On the basis that most already have a car, in a sense yes but as usual you’re not really considering all the other costs like servicing, depreciation, insurance, etc.
The OP said ‘hire car’ so it does include all of that.
binnersFull MemberThe problem is that using public transport means mingling with other people. Other people are vile! And stupid! And they smell! Therefore whatever cost associated with avoiding them is a price worth paying
michaelbowdenFull Membernemesis – Member
You can’t expect me to read the OP!
Good point this is STW after all!
cookeaaFull MemberWell isn’t the tide turning a bit against some of the “Legalized Drugs” you compare motoring with OP?
Advertising bans and restrictions, minimum pricing, health warnings, Proposed De-branding of packaging to make them less visually appealing, and of course ever increasing rates of taxation to deter consumption on the basis of cost. If it were just about generating tax revenue these measures would never have gotten very far…
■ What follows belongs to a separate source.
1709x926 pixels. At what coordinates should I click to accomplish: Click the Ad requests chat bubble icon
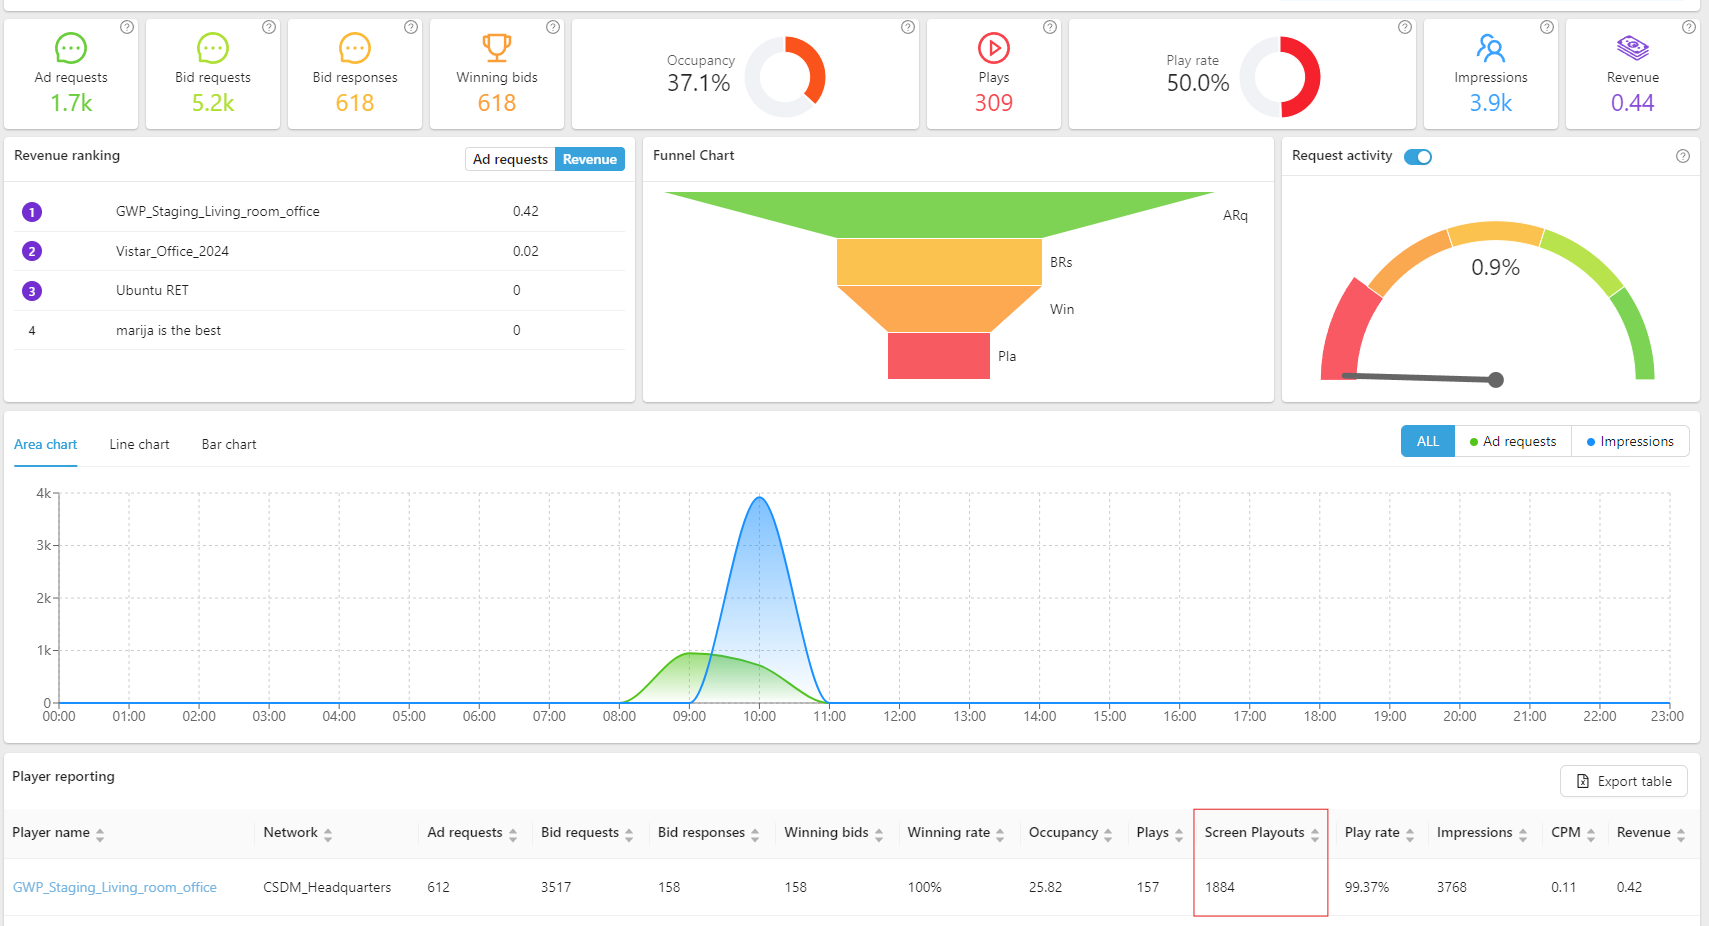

As for Cars I think we’ll see a similar “Carrot and Stick” approach increasing over the next few decades, its already started with reduced or Zero VED on the least polluting cars*, fuel tax creeping up as a financial deterrent, Insurance companies wanting to put GPS “Spy” boxes in cars to help adjust premiums, and TBH UK town and city-centre infrastructure might be primarily based on accommodating motor vehicles, but it is still crap…
*(in operation, not always “whole life cycle”)
The fact is motor vehicles are Great, they allow just one operator move people and goods, hundreds or thousands of miles with barely any effort, more or less to your own schedule, our lives and expectations have changed immeasurably as a result of having relatively cheap and easy access to motor vehicles. A century ago mass, private ownership of such enabling machines for most would be unthinkable, a century from now? who knows, Our great grandchildren will probably have very different means of personal and public transport, ideally with fewer pollution and people squashing side-effects….
lungeFull MemberI think you credit the government too much. People drive because it’s easy. The car is on their drive, they get in it and go straight to where they need to. It takes no physical effort and very little mental effort either. The government doesn’t want to upset these people too much as they are large proportion of the voting populous but I don’t see it as anything more than that.
Interestingly, even as a cyclist, until very recently I was heavily tied to my car. It took a real concious decision to cut that tie, I now take the train to work (cheaper but longer journey time), I use a cargo bike instead of a car for the shopping (generally more of a pain) and I walk to places a lot more (longer, less lazy). It’s slower, more effort and I get soaked if it rains, but I do feel better for it (and a little bit more smug!)
PJM1974Free MemberThe Treasury admitted as far back as 2009 that congestion means higher fuel duty revenues…The Treasury is also keen to find new ways of taxing road use if low/zero emission vehicles become the norm, which is why successive governments are keenly promoting Road Pricing.
There is something in this that annoys me greatly…we do need to get people out of cars for a great many reasons, yet governments have come to depend on taxation to the extent that they’re disincentivized to ensure public transport is an affordable alternative.